The selectivity and specificity of the biosensor toward NSE were investigated in the presence of common serum components and potential interfering biomarkers. The measurements were performed using a simulated physiological matrix containing bovine serum albumin (0.6 mM), glucose (5 mM), and uric acid (0.3 mM) prepared in PBS pH 7.4 [57,58]. As shown in Figure S10a,b, the RCT of the PPy–CdTe platform increased markedly upon exposure to NSE, from 0.12 ± 0.01 kΩ (bare platform) to 0.40 ± 0.02 kΩ after target recognition. In contrast, when the biosensor was exposed to non-specific biomarkers such as CYFRA 21-1 and IL-6, the RCT values remained nearly unchanged (0.18 ± 0.03 and 0.17 ± 0.05 kΩ, respectively), indicating minimal interference. The relative standard deviation (RSD) for repeated measurements was ±3.4%, while the electrode-to-electrode variation exhibited an RSD below ±5.0%, demonstrating the excellent reproducibility and stability of the proposed system. These results confirm the specific affinity between the immobilized anti-NSE antibodies and their corresponding antigen, validating the biosensor’s selectivity even in the presence of typical biological interferents.

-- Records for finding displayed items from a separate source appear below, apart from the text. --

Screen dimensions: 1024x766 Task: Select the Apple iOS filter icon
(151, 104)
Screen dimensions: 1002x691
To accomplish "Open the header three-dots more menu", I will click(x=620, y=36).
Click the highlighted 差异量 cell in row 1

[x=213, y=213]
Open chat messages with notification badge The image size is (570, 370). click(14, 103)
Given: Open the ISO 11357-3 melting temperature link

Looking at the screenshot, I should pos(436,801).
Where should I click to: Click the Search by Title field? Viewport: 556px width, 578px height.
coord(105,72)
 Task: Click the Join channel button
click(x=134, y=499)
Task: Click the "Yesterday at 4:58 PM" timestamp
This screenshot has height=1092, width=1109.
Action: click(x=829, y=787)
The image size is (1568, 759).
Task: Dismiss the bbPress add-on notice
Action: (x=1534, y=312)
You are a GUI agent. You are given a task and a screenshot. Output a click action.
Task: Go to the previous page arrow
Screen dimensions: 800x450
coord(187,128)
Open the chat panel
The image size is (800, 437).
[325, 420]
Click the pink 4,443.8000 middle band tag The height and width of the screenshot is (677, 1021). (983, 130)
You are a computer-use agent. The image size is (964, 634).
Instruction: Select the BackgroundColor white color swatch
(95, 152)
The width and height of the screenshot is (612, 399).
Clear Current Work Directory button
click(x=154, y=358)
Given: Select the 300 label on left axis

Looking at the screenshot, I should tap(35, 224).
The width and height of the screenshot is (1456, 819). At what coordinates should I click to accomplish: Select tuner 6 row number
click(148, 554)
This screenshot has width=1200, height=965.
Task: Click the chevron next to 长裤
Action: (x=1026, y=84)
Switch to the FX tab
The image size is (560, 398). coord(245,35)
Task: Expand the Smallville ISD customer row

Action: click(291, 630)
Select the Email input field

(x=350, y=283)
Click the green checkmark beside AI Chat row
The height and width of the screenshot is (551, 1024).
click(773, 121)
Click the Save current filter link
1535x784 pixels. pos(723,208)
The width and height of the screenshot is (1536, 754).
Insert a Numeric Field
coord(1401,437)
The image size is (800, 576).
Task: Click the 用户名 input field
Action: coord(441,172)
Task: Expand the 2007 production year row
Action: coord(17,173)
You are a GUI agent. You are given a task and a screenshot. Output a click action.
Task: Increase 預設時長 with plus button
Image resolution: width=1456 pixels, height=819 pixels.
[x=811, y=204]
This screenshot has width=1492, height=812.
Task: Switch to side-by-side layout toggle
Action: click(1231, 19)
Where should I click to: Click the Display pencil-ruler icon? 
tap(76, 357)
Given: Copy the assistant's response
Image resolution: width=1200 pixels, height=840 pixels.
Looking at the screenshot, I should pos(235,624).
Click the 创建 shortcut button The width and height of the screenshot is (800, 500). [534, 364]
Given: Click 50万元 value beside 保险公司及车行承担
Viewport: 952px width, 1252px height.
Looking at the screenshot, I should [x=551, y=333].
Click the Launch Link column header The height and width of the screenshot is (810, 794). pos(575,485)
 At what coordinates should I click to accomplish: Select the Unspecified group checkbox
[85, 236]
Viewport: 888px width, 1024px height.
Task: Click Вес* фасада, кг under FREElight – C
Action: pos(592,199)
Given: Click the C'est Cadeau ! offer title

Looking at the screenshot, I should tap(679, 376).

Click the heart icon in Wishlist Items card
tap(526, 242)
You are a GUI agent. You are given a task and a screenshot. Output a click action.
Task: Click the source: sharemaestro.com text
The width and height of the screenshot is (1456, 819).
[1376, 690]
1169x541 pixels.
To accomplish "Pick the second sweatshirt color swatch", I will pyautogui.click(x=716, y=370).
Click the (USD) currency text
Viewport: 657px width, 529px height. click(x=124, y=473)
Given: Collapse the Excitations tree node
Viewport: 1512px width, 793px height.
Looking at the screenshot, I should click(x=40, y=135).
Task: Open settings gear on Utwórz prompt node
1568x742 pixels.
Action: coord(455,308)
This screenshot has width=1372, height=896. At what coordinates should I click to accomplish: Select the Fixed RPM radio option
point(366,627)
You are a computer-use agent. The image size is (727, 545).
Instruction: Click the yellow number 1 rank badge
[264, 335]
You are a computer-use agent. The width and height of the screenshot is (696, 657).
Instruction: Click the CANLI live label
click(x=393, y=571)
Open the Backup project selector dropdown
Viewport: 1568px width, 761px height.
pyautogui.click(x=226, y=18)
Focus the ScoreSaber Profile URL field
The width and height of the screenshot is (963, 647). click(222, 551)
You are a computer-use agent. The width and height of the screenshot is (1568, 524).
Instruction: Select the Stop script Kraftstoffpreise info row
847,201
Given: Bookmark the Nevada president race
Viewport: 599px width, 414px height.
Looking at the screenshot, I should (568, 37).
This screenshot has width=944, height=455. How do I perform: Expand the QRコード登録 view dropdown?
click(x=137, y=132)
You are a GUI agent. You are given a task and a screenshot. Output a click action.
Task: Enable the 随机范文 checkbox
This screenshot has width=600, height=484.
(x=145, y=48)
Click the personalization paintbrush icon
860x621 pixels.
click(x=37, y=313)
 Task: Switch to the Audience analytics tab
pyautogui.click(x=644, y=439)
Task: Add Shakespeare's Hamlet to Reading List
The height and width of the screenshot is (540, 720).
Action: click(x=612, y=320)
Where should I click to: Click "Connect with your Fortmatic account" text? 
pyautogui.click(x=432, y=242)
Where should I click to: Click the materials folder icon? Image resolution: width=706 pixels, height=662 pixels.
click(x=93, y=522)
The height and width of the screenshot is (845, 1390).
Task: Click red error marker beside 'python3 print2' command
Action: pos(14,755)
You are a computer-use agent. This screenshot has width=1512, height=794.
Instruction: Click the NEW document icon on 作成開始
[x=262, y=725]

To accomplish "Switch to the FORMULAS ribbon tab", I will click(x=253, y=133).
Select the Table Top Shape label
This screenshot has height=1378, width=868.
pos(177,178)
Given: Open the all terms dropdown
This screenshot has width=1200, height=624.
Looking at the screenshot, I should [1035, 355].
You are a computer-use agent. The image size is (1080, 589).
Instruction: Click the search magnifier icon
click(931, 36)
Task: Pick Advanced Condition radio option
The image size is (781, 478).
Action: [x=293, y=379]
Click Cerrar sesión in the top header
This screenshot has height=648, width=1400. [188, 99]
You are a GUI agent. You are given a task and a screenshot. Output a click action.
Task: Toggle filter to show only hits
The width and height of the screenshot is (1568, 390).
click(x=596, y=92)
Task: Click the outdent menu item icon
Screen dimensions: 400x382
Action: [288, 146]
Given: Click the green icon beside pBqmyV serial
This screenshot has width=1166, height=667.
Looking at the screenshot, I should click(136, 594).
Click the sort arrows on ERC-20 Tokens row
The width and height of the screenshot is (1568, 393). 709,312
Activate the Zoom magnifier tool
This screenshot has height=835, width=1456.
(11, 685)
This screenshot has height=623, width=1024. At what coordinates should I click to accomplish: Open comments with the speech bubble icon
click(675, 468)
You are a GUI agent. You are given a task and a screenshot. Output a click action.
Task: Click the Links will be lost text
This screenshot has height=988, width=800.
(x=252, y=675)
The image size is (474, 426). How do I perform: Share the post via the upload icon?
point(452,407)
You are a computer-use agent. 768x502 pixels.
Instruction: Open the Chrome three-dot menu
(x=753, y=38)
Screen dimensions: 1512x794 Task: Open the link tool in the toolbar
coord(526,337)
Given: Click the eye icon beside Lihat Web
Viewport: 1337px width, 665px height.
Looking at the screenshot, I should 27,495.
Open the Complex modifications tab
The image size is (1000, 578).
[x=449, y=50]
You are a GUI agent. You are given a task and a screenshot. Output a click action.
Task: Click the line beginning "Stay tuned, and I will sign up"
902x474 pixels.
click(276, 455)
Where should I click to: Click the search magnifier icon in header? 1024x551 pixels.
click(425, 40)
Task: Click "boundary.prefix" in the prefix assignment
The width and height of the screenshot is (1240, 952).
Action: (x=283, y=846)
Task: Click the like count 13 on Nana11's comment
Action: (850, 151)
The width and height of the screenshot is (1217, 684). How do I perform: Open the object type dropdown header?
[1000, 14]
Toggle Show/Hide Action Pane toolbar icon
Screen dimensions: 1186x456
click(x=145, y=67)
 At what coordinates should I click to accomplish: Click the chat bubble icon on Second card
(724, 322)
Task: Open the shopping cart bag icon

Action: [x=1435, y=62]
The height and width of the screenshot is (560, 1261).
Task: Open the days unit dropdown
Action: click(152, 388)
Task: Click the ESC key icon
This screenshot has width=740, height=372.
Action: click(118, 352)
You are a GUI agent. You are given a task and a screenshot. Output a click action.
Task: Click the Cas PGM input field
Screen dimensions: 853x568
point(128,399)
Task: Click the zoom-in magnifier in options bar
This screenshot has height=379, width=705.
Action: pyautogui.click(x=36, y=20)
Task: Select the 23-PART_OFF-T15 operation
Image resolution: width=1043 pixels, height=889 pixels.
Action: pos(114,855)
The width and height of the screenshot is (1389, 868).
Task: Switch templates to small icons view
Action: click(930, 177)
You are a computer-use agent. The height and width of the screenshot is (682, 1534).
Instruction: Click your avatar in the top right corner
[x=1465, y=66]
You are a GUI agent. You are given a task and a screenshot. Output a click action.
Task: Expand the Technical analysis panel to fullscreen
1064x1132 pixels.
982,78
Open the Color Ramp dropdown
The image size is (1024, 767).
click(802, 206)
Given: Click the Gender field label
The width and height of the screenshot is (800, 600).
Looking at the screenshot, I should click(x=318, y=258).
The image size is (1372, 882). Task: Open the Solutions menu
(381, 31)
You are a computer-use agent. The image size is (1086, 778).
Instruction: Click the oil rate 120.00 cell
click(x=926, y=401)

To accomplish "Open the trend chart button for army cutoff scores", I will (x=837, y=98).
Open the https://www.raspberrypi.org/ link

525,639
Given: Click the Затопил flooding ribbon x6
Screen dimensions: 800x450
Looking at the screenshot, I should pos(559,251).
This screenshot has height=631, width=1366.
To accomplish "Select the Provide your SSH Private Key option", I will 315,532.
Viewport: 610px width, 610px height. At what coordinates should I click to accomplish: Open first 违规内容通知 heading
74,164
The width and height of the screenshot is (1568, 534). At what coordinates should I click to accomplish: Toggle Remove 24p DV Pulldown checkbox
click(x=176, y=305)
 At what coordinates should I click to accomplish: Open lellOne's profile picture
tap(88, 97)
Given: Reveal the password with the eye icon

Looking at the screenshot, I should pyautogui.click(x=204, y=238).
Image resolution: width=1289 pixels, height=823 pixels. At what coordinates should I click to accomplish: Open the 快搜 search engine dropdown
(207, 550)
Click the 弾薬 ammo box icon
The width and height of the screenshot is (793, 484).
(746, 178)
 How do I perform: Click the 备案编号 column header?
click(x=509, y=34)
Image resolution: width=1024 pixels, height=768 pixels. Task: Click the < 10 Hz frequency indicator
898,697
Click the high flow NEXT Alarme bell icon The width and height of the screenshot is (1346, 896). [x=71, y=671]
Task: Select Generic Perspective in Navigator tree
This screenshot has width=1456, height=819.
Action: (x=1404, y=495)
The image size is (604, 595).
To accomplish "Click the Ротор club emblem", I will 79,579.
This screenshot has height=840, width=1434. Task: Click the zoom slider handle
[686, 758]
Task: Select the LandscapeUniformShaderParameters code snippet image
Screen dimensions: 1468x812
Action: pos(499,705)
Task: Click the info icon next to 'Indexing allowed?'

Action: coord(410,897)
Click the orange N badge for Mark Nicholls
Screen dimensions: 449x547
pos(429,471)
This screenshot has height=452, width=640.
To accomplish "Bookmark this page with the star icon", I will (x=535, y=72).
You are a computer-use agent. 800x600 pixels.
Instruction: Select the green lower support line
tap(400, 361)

Recent advances in flexible biosensors for NSE have been achieved. For instance, Aydin developed a flexible electrode using an indium-tin oxide-PET (ITO-PET) electrode for detecting NSE in serum using EIS analysis [59]. The poly(glycidyl methacrylate) polymer provided functional groups for antibody immobilization, revealing a LOD of 9.1 fg/mL. In addition, Mehta and coworkers developed a label-free flexible immunosensor for NSE using polydopamine and carbon nanotubes [60]. A LOD of 120 pM was obtained using differential pulse voltammetry (DPV). In a recent work, Zu and team produced a boron–nitrogen co-doped graphene-based antenna immunosensor for NSE detection. A flexible poly(dimethylsiloxane) substrate was used for assembling the platform, where their sensor presented a LOD of 10.99 fg·mL−1 [61].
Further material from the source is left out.